Y no es que sea “ave de mal agüero”, peroooo hasta la Coparmex espera un año complicado.
Según el Sindicato Patronal, 2026 se perfila como un año complejo para México, marcado por un crecimiento moderado, riesgos en seguridad, así como el desafío de mantener el desarrollo respaldado por el empleo formal.
Para la Coparmex, México enfrenta la oportunidad de recuperar la certidumbre jurídica y económica, fortalecer la inversión y aprovechar la integración regional y la relocalización productiva, para crecer.
Lo que sí es un hecho, es que las decisiones que tome el gobierno federal serán determinantes para que México se consolide como un país atractivo para la inversión o prolonga su bajo dinamismo.

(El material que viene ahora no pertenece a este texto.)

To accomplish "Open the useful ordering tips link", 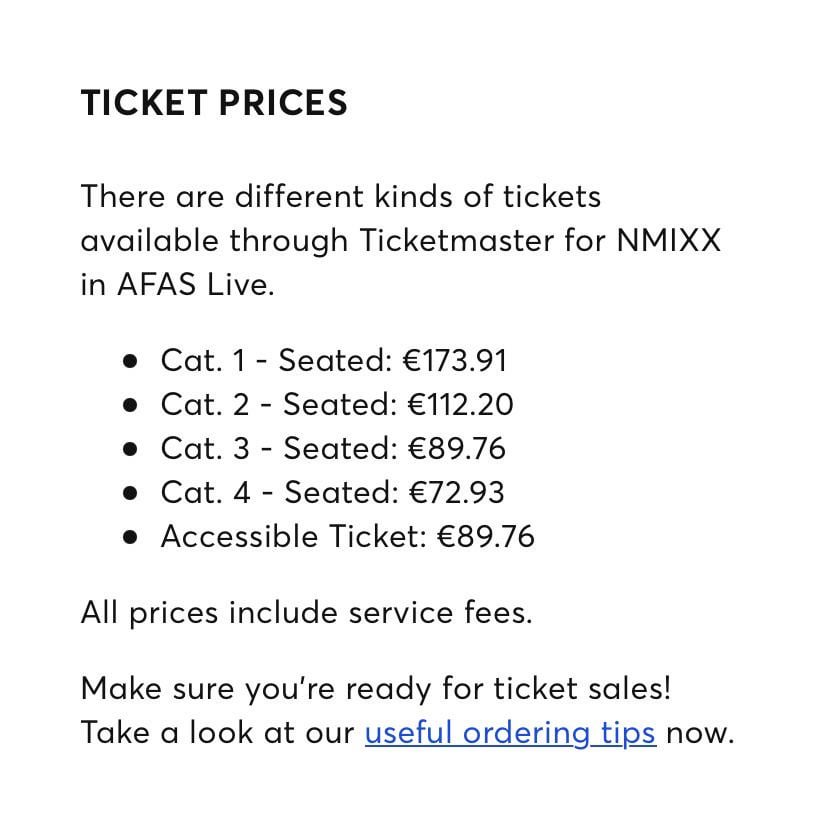I will pyautogui.click(x=510, y=733).
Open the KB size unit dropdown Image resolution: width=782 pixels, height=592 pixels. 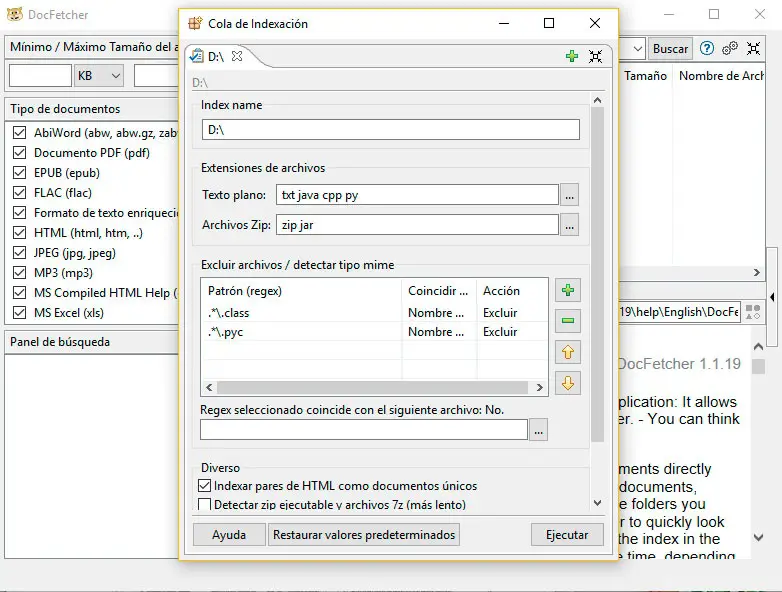99,76
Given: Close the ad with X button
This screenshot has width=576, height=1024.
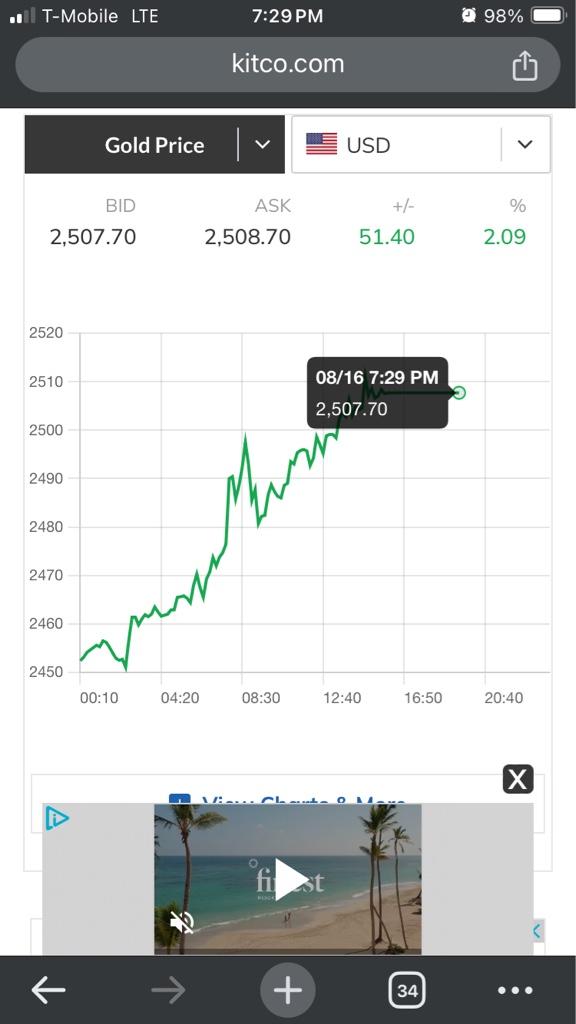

Al igual que muchos organismos empresariales, la Coparmex subraya que el crecimiento sostenible exige reglas claras, instituciones sólidas, seguridad efectiva y un compromiso firme con la formalidad y la productividad.
Es un hecho que el pésimo manejo de las reformas impulsadas desde el Obradorato, al someter al poder judicial y legislativo, abre mucho frentes para este 2026, año que exige certeza jurídica, mayor seguridad y un combate frontal a la extorsión, así como un proceso regulatorio efectivo que disminuya trámites confusos o discrecionales.
Para el economista Eduardo Soto, el escenario 2026 es complicado ya que persistirá la incertidumbre política y económica, con bajos niveles de inversión, pese a la expectativa de menores tasas de interés, así como una disminución en las exportaciones por las tensiones comerciales globales.
Así qué si usted cree en los Reyes Magos, pídales en sus cartas que no continué la contracción de la economía, aumenten los empleos formales, se incrementen las inversiones y haya una negociación exitosa del T-MEC, y que al menos México pase a semifinales, la verdad, no es mucho pedir. También desde está trinchera, le deseamos un 2026 lleno de bendiciones, salud, prosperidad y éxito.